The preparation and characterization of polycaprolactone/graphene oxide biocomposite nanofiber scaffolds and their application for directing cell behaviors

Biocomposite nanofiber scaffolds of polycaprolactone (PCL) with different graphene oxide (GO) concentrations were prepared using electrospinning technology. The successful incorporation of GO nanosheets into PCL polymer nanofibers improved the thermal and mechanical properties of the nanofibers because of the intrinsic properties developed due to the interactions of GO and PCL. In order to estimate the biocompatibility of PCL/GO composite scaffolds, mouse marrow mesenchymal stem cells (mMSCs) and low-differentiated rat pheochromocytoma (PC12-L) cells were cultured.

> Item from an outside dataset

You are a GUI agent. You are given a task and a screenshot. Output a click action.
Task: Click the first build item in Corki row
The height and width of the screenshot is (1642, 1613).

Initial adhesion and spreading of the mMSCs and PC12-L cells on PCL/GO composite scaffolds with moderate addition of GO (0.3 and 0.5 wt%) were significantly superior to those on pure PCL scaffolds, and the cells exhibited typical fibroblast- and neuron-like morphologies with obvious pseudopods and mature appearance, respectively. A small amount of GO did not restrain the proliferation and viability of the mMSCs and PC12-L cells, which indicated appreciable cell affinity of GO. Moreover, the hybridization of GO nanosheets and PCL polymer dramatically enhanced the differentiation of the mMSCs and PC12-L cells into osteo- and neuro-like cells, respectively. All these results suggest that PCL/GO composite nanofibers could be a promising alternative material as biocompatible scaffolds for tissue engineering.